Questa soap opera che aveva oramai raggiunto le vette di una sceneggiata da ballatoio, con le dimissioni di Genny Sangiuliano è arrivata al capolinea, e così il vero obiettivo è stato raggiunto.
È una vecchia storia che vediamo ripetersi da anni: cambiano i protagonisti, cambiano i fondali, ma il canovaccio è sempre quello, e ruota attorno alla prurigine e a un moralismo spacciato per “edificante senso delle istituzioni”.
Ecco, alla fine Sangiuliano si è dimesso, però, almeno, non diteci che è cioccolato quello che è stato messo nel ventilatore.
A differenza di tutti i media italiani, abbiamo fatto molta fatica ad appassionarci alla vicenda che ha coinvolto il ministro della Cultura Gennaro Sangiuliano. La politica, come diceva Rino Formica, è “sangue e merda” (e qui si tratta soprattutto della seconda), ma in tutta questa storia di scontrini, amanti, chat private e presunti piani top secret, abbiamo visto soprattutto pruderie e un bigottismo che non è nemmeno troppo sincero.
Con questo intendo dire: ci fossero almeno un Savonarola o un Cicerone ad entusiasmarci con una bella filippica sulla licenziosità dei costumi moderni, potremmo almeno divertirci. Qui, invece, è stato tutto un pettegolezzo su fatti minimi, laterali, bazzecole. Una penosa storia di letto trasformata in affare di Stato. Come sempre in questi casi, si è voluto (e si vuole ancora) ammantare di nobili intenti quella che è, stringi stringi, solo curiosità morbosa o lotta di potere.
Abbiamo letto editorialisti preoccupatissimi dei “segreti” che la signora Boccia potrebbe rivelare (ma, poi, di cosa stiamo parlando?) o domandarsi ossessivamente «a che titolo? a che titolo?» la signora accompagnasse il ministro su e giù per l’Italia. Ne hanno fatto una questione di ordine pubblico e di arcani segreti di Stato, ma è solo fumo per nascondere quel che interessava loro veramente: era la sua amante o no? Si dimetteva o no?
Fanno tanto i libertini e gli uomini di mondo, professano il poliamore e la famiglia queer, ma alla fine sono più allupati di un qualsiasi guardone. Almeno, evitiamoci certe ipocrisie. Come ha scritto Giuliano Ferrara, certo puritanesimo scatta sempre e solo a seconda del soggetto e dell’oggetto: “Se a Berlusconi fossero piaciute cene e balli lap con i maschi, o i masculi come diceva scherzando La Russa, non sarebbe successo niente”. Questa soap opera speriamo sia finita con le dimissioni di Sangiuliano, così il vero obiettivo è stato raggiunto. È una vecchia storia che vediamo ripetersi da anni.
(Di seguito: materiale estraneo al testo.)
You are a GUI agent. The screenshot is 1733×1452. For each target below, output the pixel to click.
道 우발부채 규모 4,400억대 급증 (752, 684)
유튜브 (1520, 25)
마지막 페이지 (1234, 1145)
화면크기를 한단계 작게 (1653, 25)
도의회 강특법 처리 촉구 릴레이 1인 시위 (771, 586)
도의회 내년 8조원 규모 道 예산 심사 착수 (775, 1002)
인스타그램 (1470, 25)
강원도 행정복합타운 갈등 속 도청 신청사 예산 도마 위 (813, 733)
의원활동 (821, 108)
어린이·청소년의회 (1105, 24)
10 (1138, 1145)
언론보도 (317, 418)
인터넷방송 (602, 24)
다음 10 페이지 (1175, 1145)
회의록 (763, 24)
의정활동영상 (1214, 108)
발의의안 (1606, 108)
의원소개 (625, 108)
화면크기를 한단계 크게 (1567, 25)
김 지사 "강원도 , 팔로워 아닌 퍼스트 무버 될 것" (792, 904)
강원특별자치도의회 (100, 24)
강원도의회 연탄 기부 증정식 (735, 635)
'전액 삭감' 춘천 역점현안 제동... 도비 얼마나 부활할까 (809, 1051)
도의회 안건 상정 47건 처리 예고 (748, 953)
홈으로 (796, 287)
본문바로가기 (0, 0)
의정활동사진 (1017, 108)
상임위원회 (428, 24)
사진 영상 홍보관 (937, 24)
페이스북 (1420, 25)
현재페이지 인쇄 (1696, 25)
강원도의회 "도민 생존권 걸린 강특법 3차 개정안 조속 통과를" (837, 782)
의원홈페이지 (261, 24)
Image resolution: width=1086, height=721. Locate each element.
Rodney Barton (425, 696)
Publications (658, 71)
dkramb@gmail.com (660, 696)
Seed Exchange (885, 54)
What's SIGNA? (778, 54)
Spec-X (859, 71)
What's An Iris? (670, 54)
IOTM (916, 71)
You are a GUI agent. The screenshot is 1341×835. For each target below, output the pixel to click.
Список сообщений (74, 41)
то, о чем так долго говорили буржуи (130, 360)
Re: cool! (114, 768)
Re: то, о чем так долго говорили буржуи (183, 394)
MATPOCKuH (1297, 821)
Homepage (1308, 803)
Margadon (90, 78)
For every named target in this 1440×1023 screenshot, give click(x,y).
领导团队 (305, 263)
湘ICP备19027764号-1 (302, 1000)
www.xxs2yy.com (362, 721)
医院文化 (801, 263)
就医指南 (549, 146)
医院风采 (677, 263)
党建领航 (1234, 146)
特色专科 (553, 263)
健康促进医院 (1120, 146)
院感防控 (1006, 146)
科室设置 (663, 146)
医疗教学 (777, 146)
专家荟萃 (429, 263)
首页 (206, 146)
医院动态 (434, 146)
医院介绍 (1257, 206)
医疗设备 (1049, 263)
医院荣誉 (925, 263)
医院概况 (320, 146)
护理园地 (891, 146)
Intanto, con le dimissioni del ministro, al di là del colore politico, rischiamo di vedere penalizzate le zone d’Italia a vocazione turistica che hanno bisogno di valorizzazione e promozione. Sangiuliano stava infatti lavorando alacremente per trovare fondi. La quantità di interventi previsti, ad esempio, per Napoli – che questa estate ha registrato un aumento di turisti del 40% – sembrava notevole e fondamentale per il futuro della città, nonostante alcune decisioni opinabili. Cosa succederà ora?
Marì Muscarà, consigliere indipendente della Regione Campania, fa notare: “Tra i vari progetti previsti quello dell’Albergo dei Poveri, che ha ricevuto finanziamenti sia dal Pnrr che dai fondi di Sviluppo e Coesione, oltre alla Crypta Neapolitana (comprendenti i 12 milioni della Regione), il Teatro dell’Anticaglia, e il raddoppio del Museo Archeologico Nazionale di Napoli con il progetto Mann2, Napoli perde una sponda importante nel governo Meloni. Il ministro Sangiuliano aveva guardato alla sua città natale con grande attenzione, almeno sembrava così, ma ora che è stato travolto dalle dimissioni, rischiamo di veder rallentare molti progetti in corso, e questo non va bene; una città non può basarsi su una persona”.